Olay, geçtiğimiz hafta bir apartman dairesinde meydana geldi. 6 yaşındaki çocuk, annesi tarafından "şeytanlardan" arındırma amacı güdülerek çeşitli yöntemler uygulanmak suretiyle tedavi edilmeye çalışıldı. Anne, mahkeme belgelerine göre, “kötü ruhların” çocuğun üzerinde etkili olduğuna inanıyordu ve bu inanç doğrultusunda bulunduğu eylemler trajik bir sonla sonuçlandı. Ebeveynin bu tür inançlarla hareket etmesi, aynı zamanda ruhsal sağlık sorunlarına dikkat çekiyor. Çocukların ruh sağlığı, ailelerin bilinçli müdahaleleriyle örneğin tereddütleri ortaya çıkarken, çocukların hayatlarının tehlikeye atıldığı bir duruma dönüşebiliyor. Çocuğun ihtiyaç duyduğu sevgi, ilgi ve profesyonel yardım yerine, annesi tarafından şiddetli bir şekilde yanlış yönlendirilmesi, toplumda büyük bir tepkiye yol açtı.
Bu trajik olay sosyal medyada hızla yayıldı ve yurttaşlar arasında büyük bir infial yarattı. Ebeveynlerin, ruhsal sağlık konularında klinik bilgiye sahip olmadan hareket etmeleri halinde çocuklarına verebileceği zararlar tartışma konusu oldu.

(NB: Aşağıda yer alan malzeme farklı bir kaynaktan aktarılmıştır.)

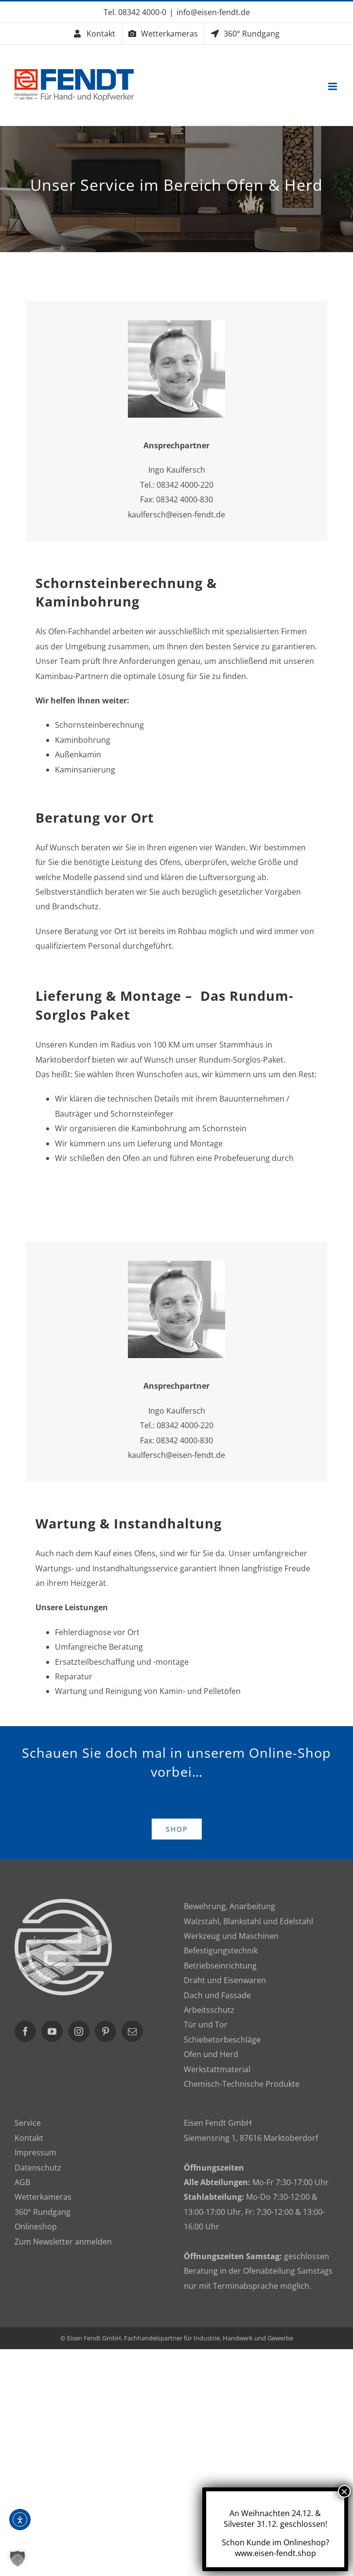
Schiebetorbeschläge (222, 2039)
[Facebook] (25, 2031)
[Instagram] (78, 2031)
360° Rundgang (43, 2212)
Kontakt (29, 2138)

Uzmanlar, çocukların ruhsal durumlarının anlayabilmesi için ebeveynlerin öncelikle kendi zihinsel sağlıklarını da göz önünde bulundurmaları gerektiğinin altını çiziyor. Çocuklar, hem fiziksel hem de ruhsal olarak ailenin etkisi altında şekilleniyorlar, dolayısıyla ebeveynlerin var olan ruhsal sıkıntılarının çocuklara aktarılması, birçok olumsuz sonuca yol açabiliyor. Ebeveynlik becerileri, çocukların sağlıklı gelişimini doğrudan etkileyen unsurlar arasında yer alıyor. Bu durumu daha iyi anlamak adına pek çok kişi, olayı sosyal medyada tartışmaya ve uzman görüşleri almaya yöneldi.
Sonuç olarak, 6 yaşındaki çocuğun ölümü, toplumda ruh sağlığı, ebeveynlik ve çocuk istismarı konuları üzerinde eylem planlarının oluşturulması gerekliliğini bir kez daha gözler önüne serdi. Ebeveynler, çocuklarının ihtiyaçlarını göz ardı etmeden, doğru kaynaklardan yardım almayı öğrenmeli ve bu konuda bilinçlenmelidir. Bu tür trajik olayların bir daha yaşanmaması adına, ruhsal sağlık hizmetlerinin ulaşılabilirliği artırılmalı, toplumsal bilinçlendirme çalışmaları yapılmalıdır. Yapılan araştırmalar, mental sağlık sorunlarının, belirli psikolojik destek mekanizmalarıyla önlenebileceğini kanıtlamaktadır.